PROBLEM TO WORK ON: Your answer must be an exact repeat of the lines from the one containing "Select Canal Digitaal from the provider list" through the last line of the records, both included, with no pictures.

-=-=-

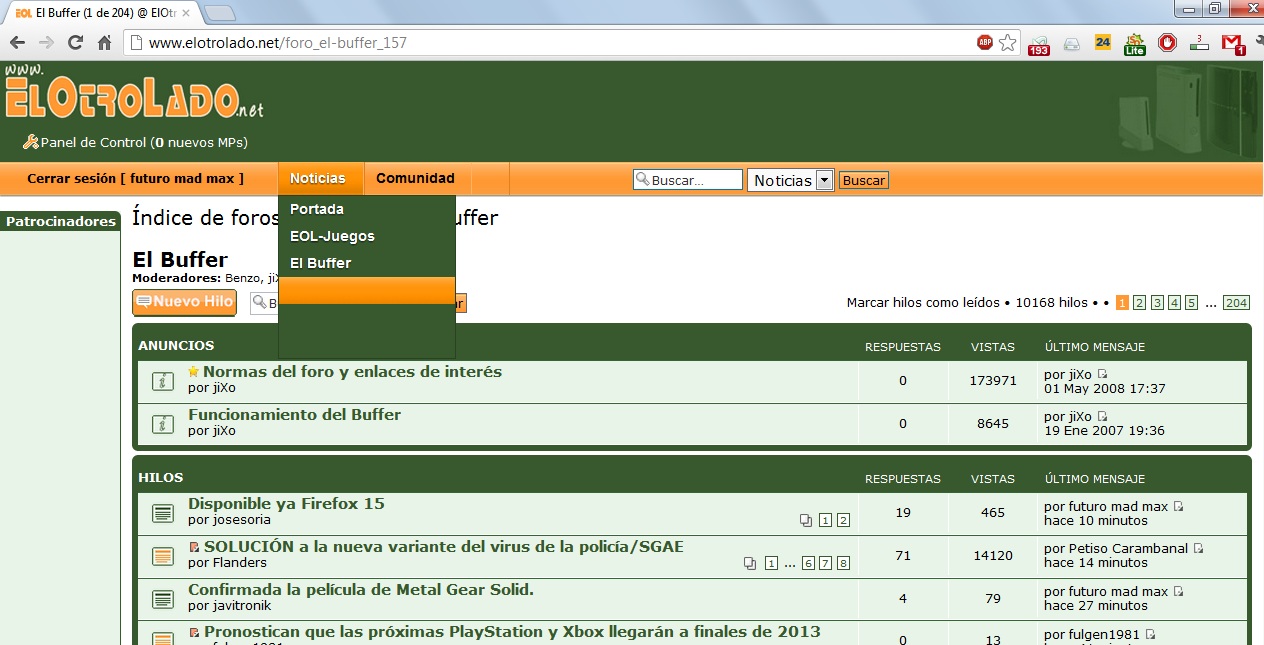1264x645 pixels.
Task: Open the Comunidad menu
Action: point(415,178)
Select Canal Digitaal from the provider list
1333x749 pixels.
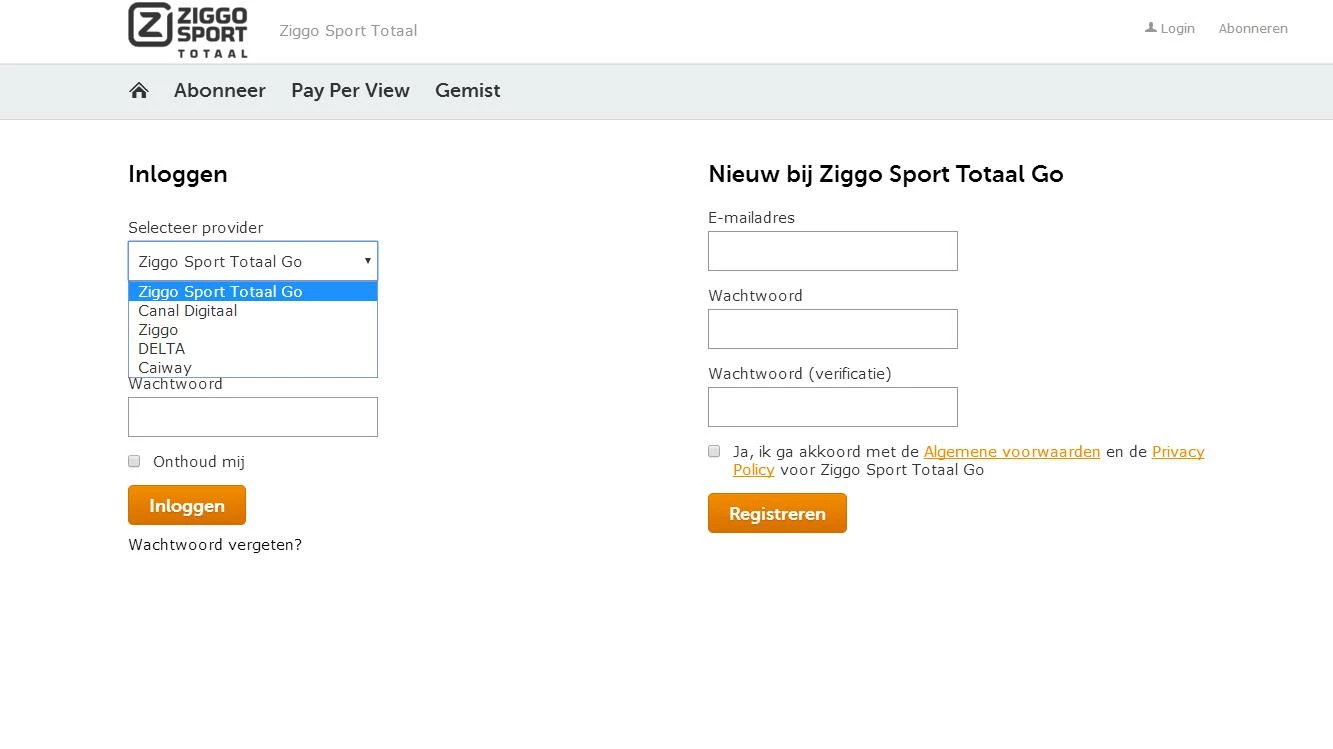tap(187, 310)
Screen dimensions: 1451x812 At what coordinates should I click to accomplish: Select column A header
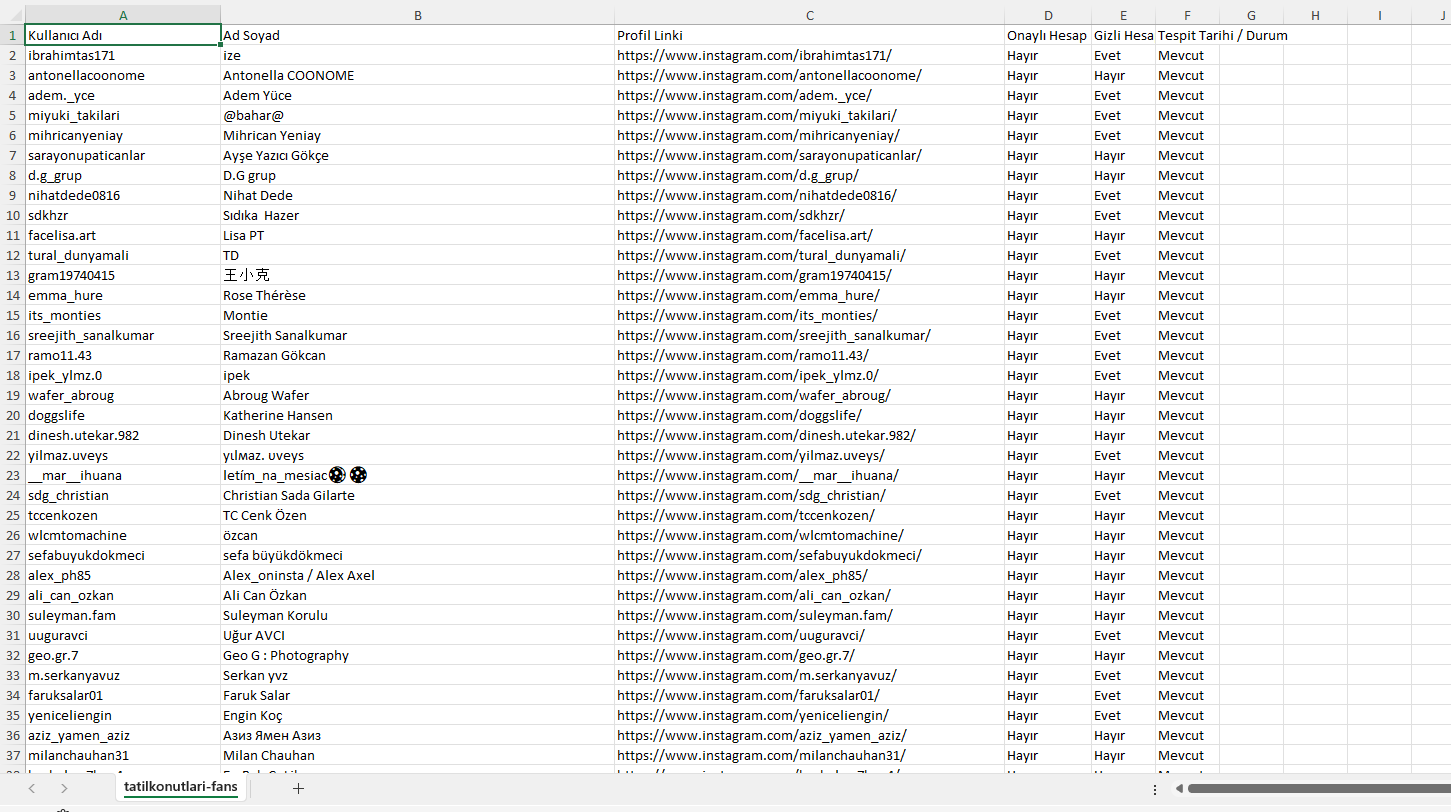(123, 15)
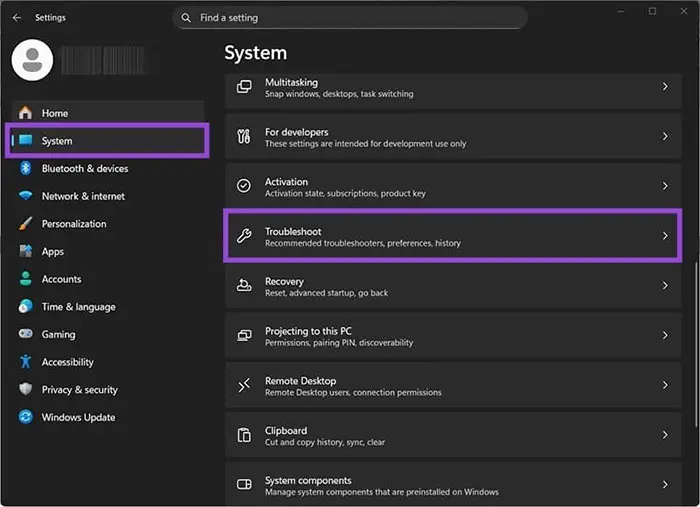Go to Time & language settings
Image resolution: width=700 pixels, height=507 pixels.
pyautogui.click(x=78, y=307)
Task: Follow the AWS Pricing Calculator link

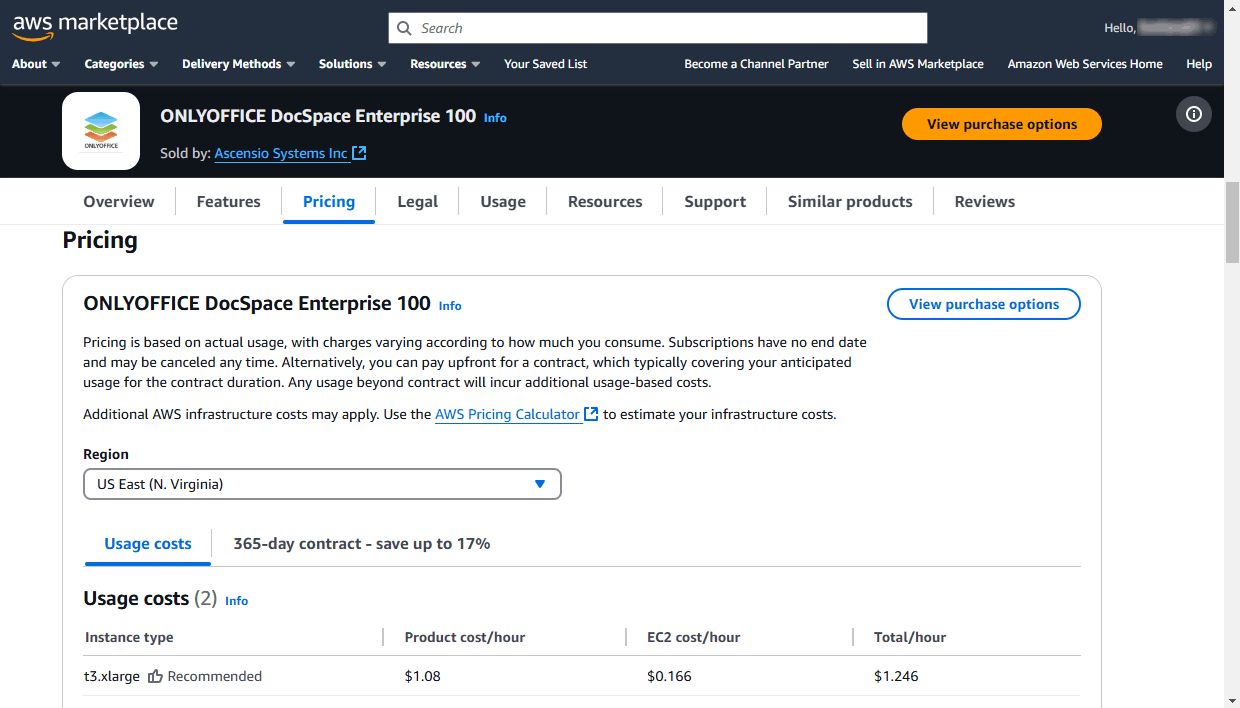Action: 507,414
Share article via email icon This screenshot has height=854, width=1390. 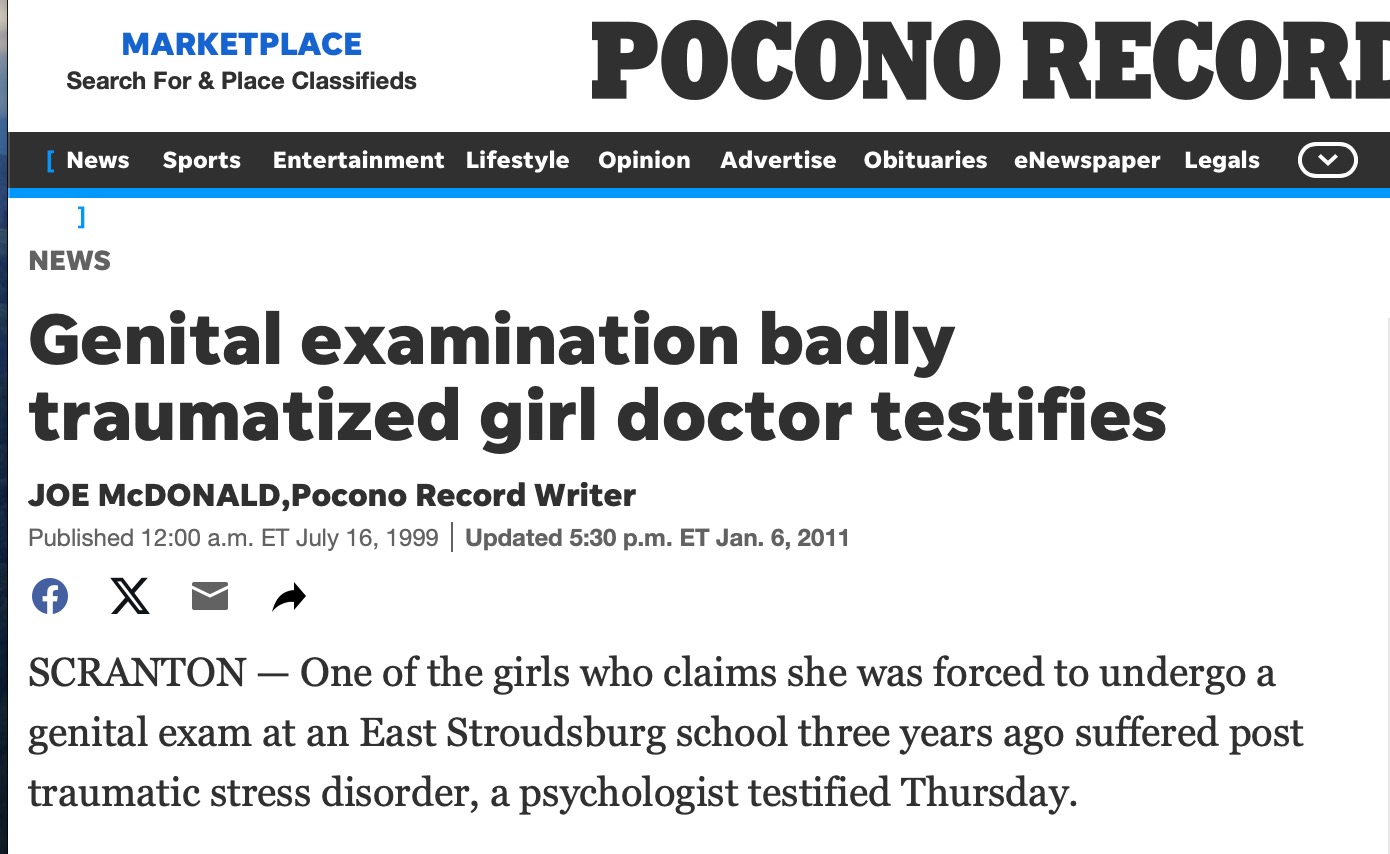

-=-=-

TASK RESULT:
Select Canal Digitaal from the provider list
1333x749 pixels.
tap(187, 310)
Screen dimensions: 1451x812 At what coordinates should I click to accomplish: Select column A header
(123, 15)
Go to Time & language settings
Image resolution: width=700 pixels, height=507 pixels.
pyautogui.click(x=78, y=307)
Task: Follow the AWS Pricing Calculator link

Action: 507,414
Share article via email icon This screenshot has height=854, width=1390. 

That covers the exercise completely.